TASK DESCRIPTION: The answer must be the lines from the one containing "[Cookiebot by Usercentrics" through the last line of the data below, copied exactly, with nothing else.

(Stored items)
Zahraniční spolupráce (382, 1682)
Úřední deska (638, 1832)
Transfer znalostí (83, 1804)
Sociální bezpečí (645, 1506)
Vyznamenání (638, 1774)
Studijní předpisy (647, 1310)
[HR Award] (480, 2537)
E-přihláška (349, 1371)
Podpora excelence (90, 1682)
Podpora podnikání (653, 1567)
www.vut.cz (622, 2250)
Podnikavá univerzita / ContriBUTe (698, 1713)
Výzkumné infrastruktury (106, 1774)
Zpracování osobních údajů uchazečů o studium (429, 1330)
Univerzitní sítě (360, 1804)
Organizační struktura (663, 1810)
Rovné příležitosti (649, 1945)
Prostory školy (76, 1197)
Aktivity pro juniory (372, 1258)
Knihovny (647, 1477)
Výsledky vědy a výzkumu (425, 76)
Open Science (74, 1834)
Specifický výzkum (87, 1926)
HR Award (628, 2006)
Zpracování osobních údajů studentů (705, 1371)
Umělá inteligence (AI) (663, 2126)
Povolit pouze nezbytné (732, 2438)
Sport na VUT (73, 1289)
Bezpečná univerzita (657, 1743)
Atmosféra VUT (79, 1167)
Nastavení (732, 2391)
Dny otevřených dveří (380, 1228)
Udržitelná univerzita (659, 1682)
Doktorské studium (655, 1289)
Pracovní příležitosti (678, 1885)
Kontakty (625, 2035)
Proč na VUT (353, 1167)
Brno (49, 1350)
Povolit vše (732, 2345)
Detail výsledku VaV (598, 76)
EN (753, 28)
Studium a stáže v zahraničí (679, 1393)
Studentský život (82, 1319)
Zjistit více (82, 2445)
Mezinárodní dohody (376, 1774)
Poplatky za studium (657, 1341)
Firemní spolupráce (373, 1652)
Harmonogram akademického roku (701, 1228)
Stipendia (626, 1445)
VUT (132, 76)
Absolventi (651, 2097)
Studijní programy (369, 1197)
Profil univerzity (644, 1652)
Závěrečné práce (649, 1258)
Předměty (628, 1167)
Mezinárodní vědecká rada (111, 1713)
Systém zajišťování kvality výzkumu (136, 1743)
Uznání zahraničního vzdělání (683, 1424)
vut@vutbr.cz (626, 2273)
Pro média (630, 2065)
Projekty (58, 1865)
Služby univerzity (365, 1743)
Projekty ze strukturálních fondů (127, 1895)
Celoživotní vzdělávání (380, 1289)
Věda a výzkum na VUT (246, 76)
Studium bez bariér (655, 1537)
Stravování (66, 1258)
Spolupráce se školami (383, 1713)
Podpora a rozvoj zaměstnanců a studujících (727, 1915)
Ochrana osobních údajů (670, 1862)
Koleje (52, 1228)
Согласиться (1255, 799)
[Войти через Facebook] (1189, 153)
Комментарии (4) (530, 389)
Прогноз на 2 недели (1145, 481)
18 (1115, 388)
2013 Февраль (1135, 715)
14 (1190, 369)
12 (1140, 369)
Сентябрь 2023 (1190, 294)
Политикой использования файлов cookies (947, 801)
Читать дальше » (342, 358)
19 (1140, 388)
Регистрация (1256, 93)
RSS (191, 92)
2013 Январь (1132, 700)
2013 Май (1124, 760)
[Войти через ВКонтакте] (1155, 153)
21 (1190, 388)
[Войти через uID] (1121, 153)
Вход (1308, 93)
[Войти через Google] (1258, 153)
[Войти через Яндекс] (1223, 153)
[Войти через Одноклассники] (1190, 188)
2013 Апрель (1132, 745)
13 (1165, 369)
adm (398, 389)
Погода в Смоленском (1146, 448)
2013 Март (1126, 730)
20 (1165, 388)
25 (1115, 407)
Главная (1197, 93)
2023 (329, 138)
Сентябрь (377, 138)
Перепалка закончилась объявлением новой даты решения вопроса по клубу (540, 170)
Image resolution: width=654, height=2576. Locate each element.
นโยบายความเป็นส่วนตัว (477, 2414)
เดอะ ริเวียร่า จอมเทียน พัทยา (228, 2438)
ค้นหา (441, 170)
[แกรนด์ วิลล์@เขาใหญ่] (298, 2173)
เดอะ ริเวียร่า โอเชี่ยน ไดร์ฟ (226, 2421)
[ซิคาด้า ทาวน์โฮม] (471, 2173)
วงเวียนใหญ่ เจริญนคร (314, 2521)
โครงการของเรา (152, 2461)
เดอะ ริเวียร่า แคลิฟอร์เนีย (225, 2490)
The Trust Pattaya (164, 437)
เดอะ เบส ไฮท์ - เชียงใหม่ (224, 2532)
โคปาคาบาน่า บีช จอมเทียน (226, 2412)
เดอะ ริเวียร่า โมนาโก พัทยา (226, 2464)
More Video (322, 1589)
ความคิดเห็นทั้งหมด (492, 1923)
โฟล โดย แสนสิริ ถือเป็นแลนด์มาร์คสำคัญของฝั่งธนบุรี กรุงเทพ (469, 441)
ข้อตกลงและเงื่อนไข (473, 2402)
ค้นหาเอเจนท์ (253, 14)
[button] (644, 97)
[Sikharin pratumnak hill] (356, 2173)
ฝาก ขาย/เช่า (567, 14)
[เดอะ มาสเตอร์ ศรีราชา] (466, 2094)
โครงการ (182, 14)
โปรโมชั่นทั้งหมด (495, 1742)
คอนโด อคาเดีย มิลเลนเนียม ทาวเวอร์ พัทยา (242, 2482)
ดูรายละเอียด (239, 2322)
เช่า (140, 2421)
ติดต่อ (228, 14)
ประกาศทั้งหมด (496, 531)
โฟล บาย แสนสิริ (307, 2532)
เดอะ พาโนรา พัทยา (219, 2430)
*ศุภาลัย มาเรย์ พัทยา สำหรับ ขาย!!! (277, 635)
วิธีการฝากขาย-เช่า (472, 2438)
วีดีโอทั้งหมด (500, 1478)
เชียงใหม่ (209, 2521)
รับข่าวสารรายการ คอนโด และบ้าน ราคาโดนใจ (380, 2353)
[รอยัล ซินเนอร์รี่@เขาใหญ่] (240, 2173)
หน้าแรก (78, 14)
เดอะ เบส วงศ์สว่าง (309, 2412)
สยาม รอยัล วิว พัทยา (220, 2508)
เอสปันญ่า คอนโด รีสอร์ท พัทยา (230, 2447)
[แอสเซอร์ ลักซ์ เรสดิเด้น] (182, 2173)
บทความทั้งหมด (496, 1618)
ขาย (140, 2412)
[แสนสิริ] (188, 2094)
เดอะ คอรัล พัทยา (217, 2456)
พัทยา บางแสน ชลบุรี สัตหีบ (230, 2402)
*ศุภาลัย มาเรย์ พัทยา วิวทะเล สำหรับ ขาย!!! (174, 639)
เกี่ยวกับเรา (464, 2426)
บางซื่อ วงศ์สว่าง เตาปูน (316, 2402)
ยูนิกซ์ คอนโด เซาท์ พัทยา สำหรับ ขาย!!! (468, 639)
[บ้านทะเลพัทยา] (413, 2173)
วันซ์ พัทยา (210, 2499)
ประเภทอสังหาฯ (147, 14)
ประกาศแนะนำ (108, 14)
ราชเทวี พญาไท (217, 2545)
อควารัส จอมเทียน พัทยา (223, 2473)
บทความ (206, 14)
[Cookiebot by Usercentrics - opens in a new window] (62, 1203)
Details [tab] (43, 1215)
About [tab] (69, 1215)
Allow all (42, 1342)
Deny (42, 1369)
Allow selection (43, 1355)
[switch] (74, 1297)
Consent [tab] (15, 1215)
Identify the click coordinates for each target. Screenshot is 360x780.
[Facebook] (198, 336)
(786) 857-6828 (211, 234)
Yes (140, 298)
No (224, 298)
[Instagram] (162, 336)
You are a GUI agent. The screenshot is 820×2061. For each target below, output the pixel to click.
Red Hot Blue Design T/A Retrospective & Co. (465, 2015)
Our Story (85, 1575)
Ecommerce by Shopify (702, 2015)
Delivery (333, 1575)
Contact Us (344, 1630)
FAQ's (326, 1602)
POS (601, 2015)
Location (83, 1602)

ANSWER TO THIS TASK:
[Cookiebot by Usercentrics - opens in a new window] (62, 1203)
Details [tab] (43, 1215)
About [tab] (69, 1215)
Allow all (42, 1342)
Deny (42, 1369)
Allow selection (43, 1355)
[switch] (74, 1297)
Consent [tab] (15, 1215)
Identify the click coordinates for each target. Screenshot is 360x780.
[Facebook] (198, 336)
(786) 857-6828 (211, 234)
Yes (140, 298)
No (224, 298)
[Instagram] (162, 336)
You are a GUI agent. The screenshot is 820×2061. For each target below, output the pixel to click.
Red Hot Blue Design T/A Retrospective & Co. (465, 2015)
Our Story (85, 1575)
Ecommerce by Shopify (702, 2015)
Delivery (333, 1575)
Contact Us (344, 1630)
FAQ's (326, 1602)
POS (601, 2015)
Location (83, 1602)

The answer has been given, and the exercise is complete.